Syaikhul Islam Ibnu Taimiyah rohimahullah berkata, “…apabila kebahagiaan dunia dan akhirat dengan cara mengikuti para Rasul berarti orang yang paling berhak terhadap para Rasul adalah yang paling tahu tentang atsar-atsar jejak-jejak para Rasul dan yang paling mengikuti mereka, maka orang-orang yang berilmu yang senantiasa mengikuti jejak kaki para Rasul, merekalah orang-orang yang diberikan oleh Allah kebahagiaan di setiap zaman dan tempat merekalah “Thoifah Najiyah” (kelompok yang selamat), merekalah Ahlussunnah wal Hadits dari ummat Islam ini…“
Ibnu Taimiyyah rohimahullah juga berkata (dalam Majmu Fatawa di jilid 4 halaman 26), “…Ahli Hadits dan Ahlussunnah adalah orang yang paling tahu tentang sabda-sabda Rasulullah shallallahu ‘alayhi wasallam dan keadaan-keadaannya, mereka paling bisa membedakan shohih dan dho’if. Imam-imam mereka adalah orang-orang yang faqih, yang betul-betul memahami Alqur’an dan Hadits Nabi shallallahu ‘alayhi wasallam, dan betul-betul mengikutinya. Dengan pembenaran, dengan amalan, dengan kecintaan, loyalitas dan permusuhan semuanya karena iman diatasnya. Yang mereka membantah pendapat-pendapat yang bathil dan mengembalikan dalil-dalil yang bersifat global kepada Alqur’an dan hikmah, sehingga mereka tidak pernah menegakkan suatu ucapan siapapun sebagai pokok-pokok agama mereka APABILA ternyata tidak sesuai dengan atau tidak “tsabit” dari Rasulullah shallallahu ‘alayhi wasallam…“
“…Bahkan mereka hanya menjadikan apa yang di bawa oleh Rasulullah shallallahu ‘alayhi wasallam berupa Alqur’an dan Hadits sebagai pokok yang menjadi sandaran mereka…” (Majmu Fatawa jilid 4 halaman 347)
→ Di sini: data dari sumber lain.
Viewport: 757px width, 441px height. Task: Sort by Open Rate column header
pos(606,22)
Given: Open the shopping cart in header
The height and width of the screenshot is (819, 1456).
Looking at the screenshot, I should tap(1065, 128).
Beliau juga berkata, “…oleh karena itulah orang-orang mu’tazilah, murji’ah dan yang lainnya dari kalangan ahli bid’ah menafsirkan Alqur’an dengan ro’yu, ro’yu dengan akal mereka sendiri. Oleh karena itu kamu dapati mereka tidak menjadikan hadits-hadits Nabi shallallahu ‘alayhi wasallam, atsar sahabat dan tabi’in sebagai pegangan mereka. Mereka tidak bersandar kepada sunnah, tidak pula kepada ijma’ salafush-sholeh dan atsar mereka, akan tetapi sandaran mereka adalah akal, dan bahasa arab yang mereka takwil-takwil. Sandaran mereka juga adalah hawa nafsu sehingga pada waktu itu mereka menjadi orang-orang yang tersesat jalannya…“
. Wallahu a’lam 🌴
.
. Ustadz Abu Yahya Badrusalam Lc, حفظه الله تعالى.
. Dari buku yang berjudul “Al Ishbaah Fii Bayani Manhajis Salaf Tarbiyati wal Ishlah“, tentang Manhaj Salaf Dalam Masalah Tarbiyah dan Perbaikan, ditulis oleh Syaikh Al Ubailaan حفظه الله تعالى.